Most notably, he won the prestigious Arthur Rubinstein Competition in 2005 and has been praised for his virtuosity and a dark, intense and ferociously concentrated sound. The New York Times has called him "a world-class pianist, performing at his absolute best."

Gavrilyuk is especially well-known for his interpretation of Russian composers, and he is currently recording Sergei Prokofiev's five Piano Concertos with the Sydney Symphony Orchestra under Vladimir Ashkenazy. After living in Australia for several years, he has now settled in Moscow.

On Saturday, he will play Mozart's Sonata No. 19 in D major, the "Variations on a Theme by Paganini" by Brahms in A minor, Busoni's piano transcription of Bach's famous Toccata and Fugue in D minor and, in what will promise to be the highlight of the evening, Rachmaninov's grand Sonata No. 2 in B-flat minor.

Moscow State Philharmonic Society
Gavrilyuk is currently recording Prokofiev's concertos.
Alexander Melnikov, who will perform this May, is regarded as one of the finest pianists of his generation. Born in 1973 in Moscow, he is a true exponent of the Russian piano school. He began studying music at the age of 6 at the Moscow Central Music School and went on to the Moscow Conservatory under Lev Naumov, who has often been nicknamed "the godfather of the Russian piano school." He also enjoyed close ties with Svyatoslav Richter, arguably the most famous Russian pianist of the 20th century.

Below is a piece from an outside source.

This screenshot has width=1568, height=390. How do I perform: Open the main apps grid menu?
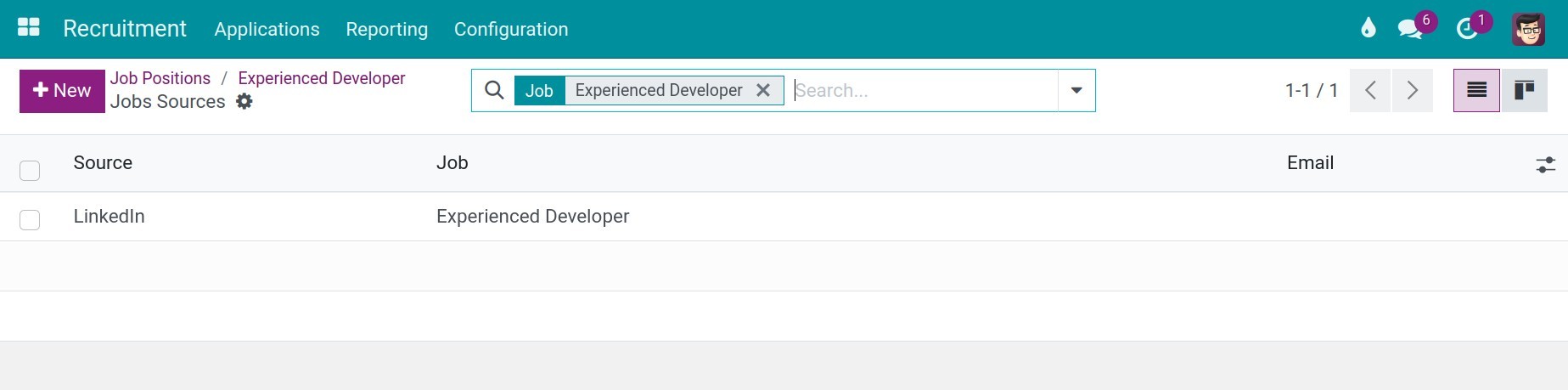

Melnikov, whose second passion is aviation, won numerous competitions in his younger years, including the 1989 Schumann Competition in Zwickau, Germany, and the 1991 Queen Elisabeth Competition in Brussels. In recent years, Harmonia Mundi has also released several of his albums of recitals and chamber music, all greeted with great critical acclaim as he has burnished a reputation as an excellent chamber music interpreter, playing with the likes of violinist Vadim Repin and pianist Boris Berezovsky.

Considering that his program is purely made up of Rachmaninov, including his "Variations on a Theme By Corelli" as well as his Etudes Tableaux opus 39, the evening promises to become a celebration of Russian piano art. The program is complemented by Rachmaninov's beautiful Cello Sonata in G Minor, performed together with Finnish cellist Jan-Erik Gustafsson.

Note: Pianist Alexander Melnikov fell ill since the publication of this article and therefore will not be able to give his recital this Sunday,
April 12. Instead, he will perform May 26 at the same venue.